12. My loneliness has increased. I hate social distancing and isolating, and I hate wearing masks, and I have no energy to clean all the time. But I do it as part of my civic duties as well as because that is who I am. I am also terrified and dealing with worsened mental health symptoms and disorders, so that factors in. I fear that I'm unlovable, unlikable, and even invisible. I fear that I am hated and don't matter.
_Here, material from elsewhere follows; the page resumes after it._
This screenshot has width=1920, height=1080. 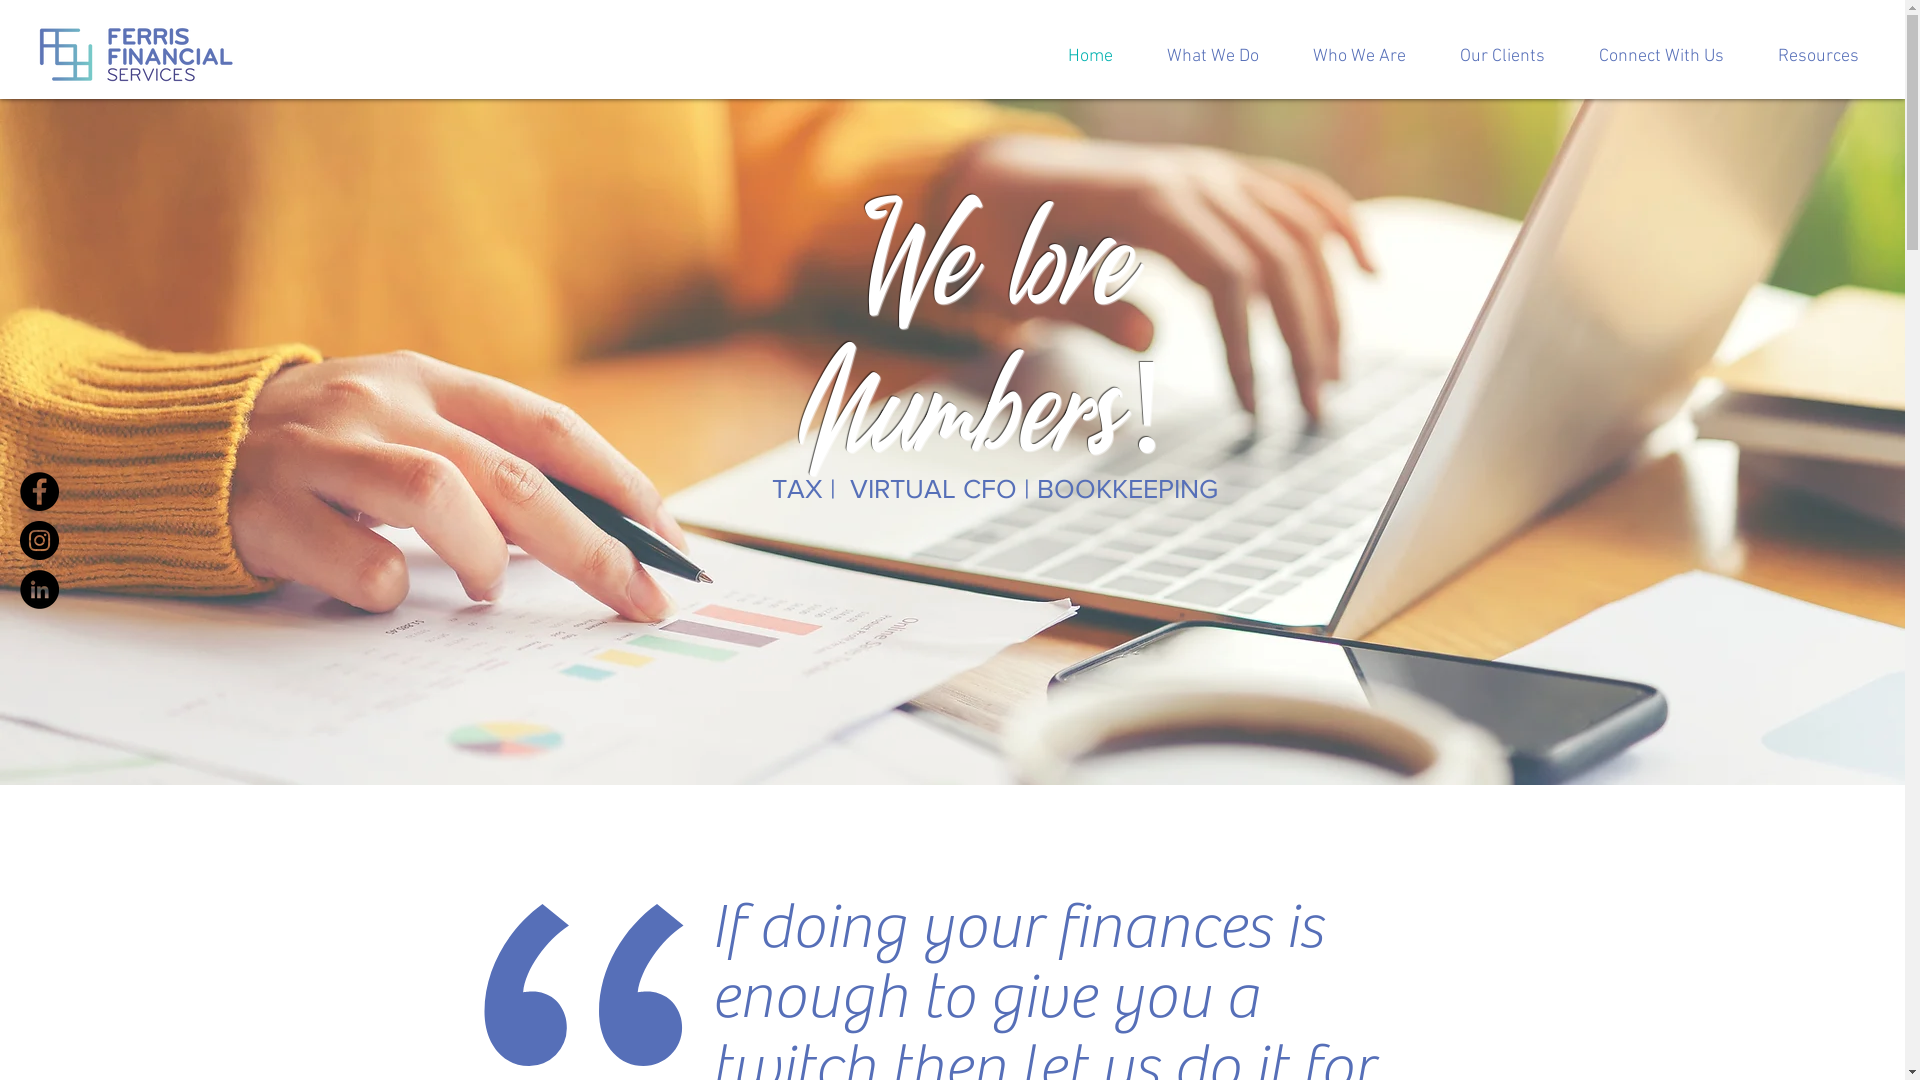 I want to click on 'Connect With Us', so click(x=1661, y=55).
13. My thoughts while awake are wacky - as if I'm dreaming while awake. My nightmares have drastically increased. My dissociation has also increased. I fear that I have no control over my thoughts, though I seem to be okay when typing or doing research. It makes more sense when I read about what others are going through, even in other countries. I can relate, though I get retraumatized sometimes, so I have to limit what I read. It's a bittersweet way of not feeling so alone and validating my bizarre thoughts, but it also risks more trauma.
My coping for all the above include:
1. Setting boundaries with others concerning political talks that differ from my own values and worldviews.
2. Finding my multiple tribes, since I'm multiracial and multiethnic, which makes it more challenging to find a tribe when most tribes are notably homogeneous. There are few studies about the struggles of multiracial and multiethnic persons like me, who don't always fit in with the Asian crowd, and who aren't seen as European at all.
3. Seeking social support for my mental health through my therapist, the Vet Center, the Veterans Crisis Line, my recreational rehabilitation therapist, online support groups, local friendships, filial friendships.
4. Distracting via cleaning, organizing, watching television shows (mostly reruns because anything new is hard for me to concentrate on).
5. Maintaining physical safety through social distancing, isolating in place, following the science on aerosolization, and wearing PPE when I am exposed to shared air space.
6. Maintaining emotional safety by listing off all the safe items in my home, in myself, among my alters, and locally.
7. Using grounding techniques to deal with my dissociation, such as internal family systems coping, listing safety items, moving around to feel my body again, sometimes breathing.
8. Using self-care techniques like trying to stick to a routine the best I can, trying to find a healthier diet, trying to maintain cleanliness with hygiene and disinfecting surfaces, keeping my air purified through air purifiers, resting intermittently, pacing myself, reading more information about my many physical and mental health disorders and symptoms, listening to music, reading, pacing, doing "exercise snacks" with walking around inside my apartment or doing chores, and sometimes giving myself a beauty treatment.
9. Limiting my news reading to 1 hour per day at most, but ideally 1 hour per week when I'm super stressed.
10. Getting vaccinated, boosted, and checked up when it is recommended and/or safe to do so.
11. Reporting unwanted calls to the FTC, as well as fraudulent texts to the FTC. Maintaining my identity safety through reporting and monitoring my credit and bank accounts daily.
12. Allowing myself to express anger, rage, frustration when I can safely do so, and in cathartic ways, such as when I utilize advocacy the best way I can, despite my other mental illnesses getting in the way at times. It's important not to bottle all these feelings in.
13. Expressing sadness with my T, which is safer than me expressing that alone. Sometimes I need to call the Crisis Line to do so.
14. Keeping and maintaining a safety plan for when I'm suicidal.
15. Trying to help at least one person a week, or at least helping myself when I have no energy to help anyone else.